===== Data records
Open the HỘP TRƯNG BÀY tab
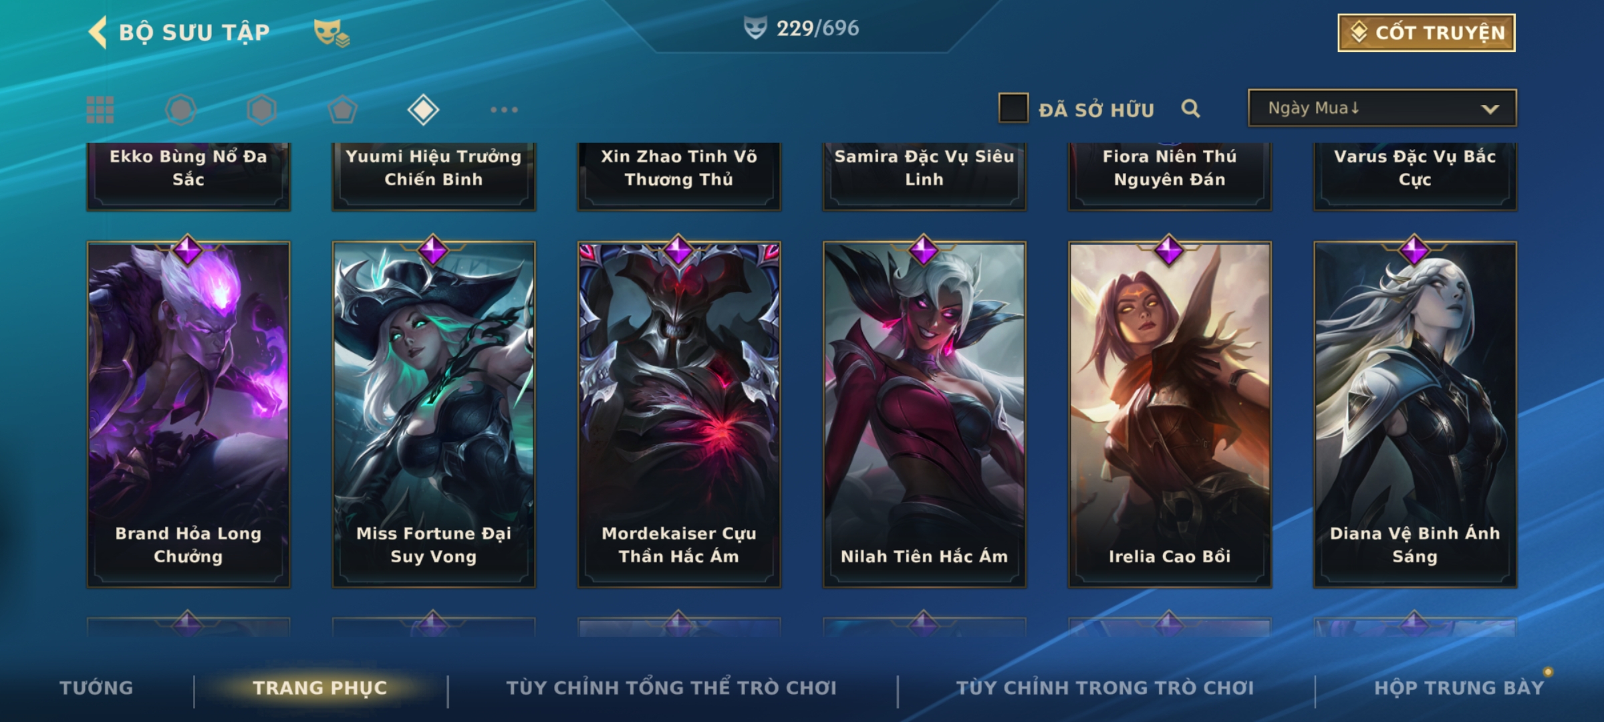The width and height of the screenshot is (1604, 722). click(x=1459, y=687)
==========
===== Data records
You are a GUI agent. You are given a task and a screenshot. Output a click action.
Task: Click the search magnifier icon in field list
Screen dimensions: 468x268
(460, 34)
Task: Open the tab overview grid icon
==========
===== Data records
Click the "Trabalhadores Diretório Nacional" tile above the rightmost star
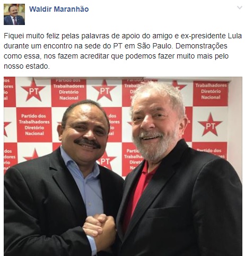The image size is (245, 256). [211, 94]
==========
Where the string "icon" appears in a line of the entries above, return that line.

Task: Click the search magnifier icon in field list
Task: Open the tab overview grid icon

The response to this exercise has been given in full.